▸ WHAT THE TASK ASKS: Reproduce the passage of the forum thread about a dog that sits on other dogs, from "One way that" up to and including "(May 11, 2008)".

***** DOCUMENT PASSAGE

# Sitting on other dogs???



## Jax's Mom (Oct 16, 2009)

We have 3 dogs. Jax is our oldest at 2 years old, he is the mellow one. Lucy is the middle child at a year and a half; she is our anxious but energetic girl. Boone is our youngest, at about 9 months old. He is a rescue, but we have had him since he was about 3 1/2 months old. He definitely came in here with a BANG.. He is not shy, very boisterous, and can be pushy. Lots of energy. He is constantly sitting on his siblings...mostly Jax. Jax will be lying calmly and Boone will go over and just cop a squat right on him, totally annoying Jax and this will set jax off barking. Very annoying situation. He does this with Lucy also, but not as often. He plays/wrestles more with Lucy, since she is more willing, but he can even get too much for her at times, rough wise, not energy wise. I stop him frequently from getting to rough. 

Does anyone know what this sitting thing means? How should I address it?


----------



## desi.n.nutro (Mar 18, 2011)

I’m not a trainer but I was told this is a sign of dominance. That is why Jax is annoyed. Jax is probably saying, “Nice try little one.” In my pack it is the baby too. 
Better if they can work it out with squatting and barking than to have fighting. I was also told not to let them sit on you if you get on floor for this reason. I’ll be watching to see what the trainers say.


----------



## Jax's Mom (Oct 16, 2009)

bumping up for some suggestions advice?


----------



## RedDogs (Jan 30, 2010)

It's likely just part of the play style for some dogs.

One way that many dogs will try to get others to play is by spinning in a circle, or turning away to prompt a chase game. If you picture two dogs wrestling and then one darting off... they do that little half-circle when turning to run. Spins develop from this, and sometimes the turn-sit is just another variation.... the dogs TRIED to turn and run and that didn't work, so the turns were exaggerated. With a back to the play mate, it can decrease some of the social pressure and THAT can get play where sometimes head on play will not.

Caution should be used when dogs are of a different size.... my dog doing the spins to a maltese puppy did NOT work as play solicitations, she didn't even notice what he was doing all the way up there! And a sit could have squashed her. I need to find the video of their adorable play session!


----------



## amy22 (May 11, 2008)

I dont know...I heard it was domanince also...my Holly does this occasionally to Misty..but Misty is soooo laid back she doesnt care.


----------



## Ljilly28 (Jan 22, 2008)

Finny did this with Tally when he was a baby- just once bc it was one of the few times in his life I reprimanded him. It IS bossy. I think you could give hm an alternative behavior, like picking up a toy pretty easily. I don't like Tango to tackle Tally, so now she picks up a stick when she has the impulse. No sit, git your ball. . ..


----------



## Selli-Belle (Jan 28, 2009)

**********
***** RECORDED INFORMATION

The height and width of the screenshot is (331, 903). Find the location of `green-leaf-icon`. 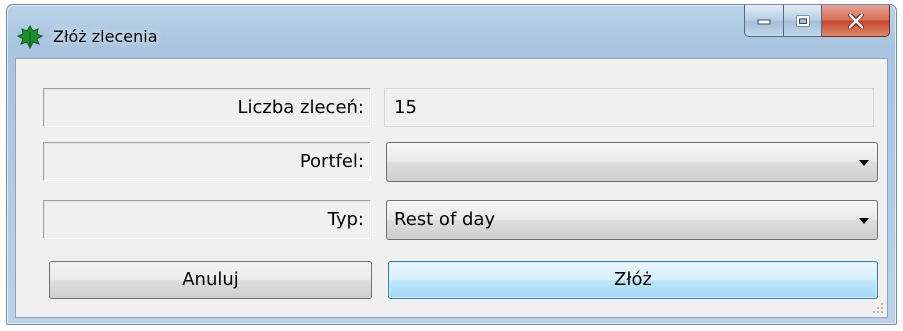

**********

▸ EXERCISE ANSWER:
One way that many dogs will try to get others to play is by spinning in a circle, or turning away to prompt a chase game. If you picture two dogs wrestling and then one darting off... they do that little half-circle when turning to run. Spins develop from this, and sometimes the turn-sit is just another variation.... the dogs TRIED to turn and run and that didn't work, so the turns were exaggerated. With a back to the play mate, it can decrease some of the social pressure and THAT can get play where sometimes head on play will not.

Caution should be used when dogs are of a different size.... my dog doing the spins to a maltese puppy did NOT work as play solicitations, she didn't even notice what he was doing all the way up there! And a sit could have squashed her. I need to find the video of their adorable play session!


----------



## amy22 (May 11, 2008)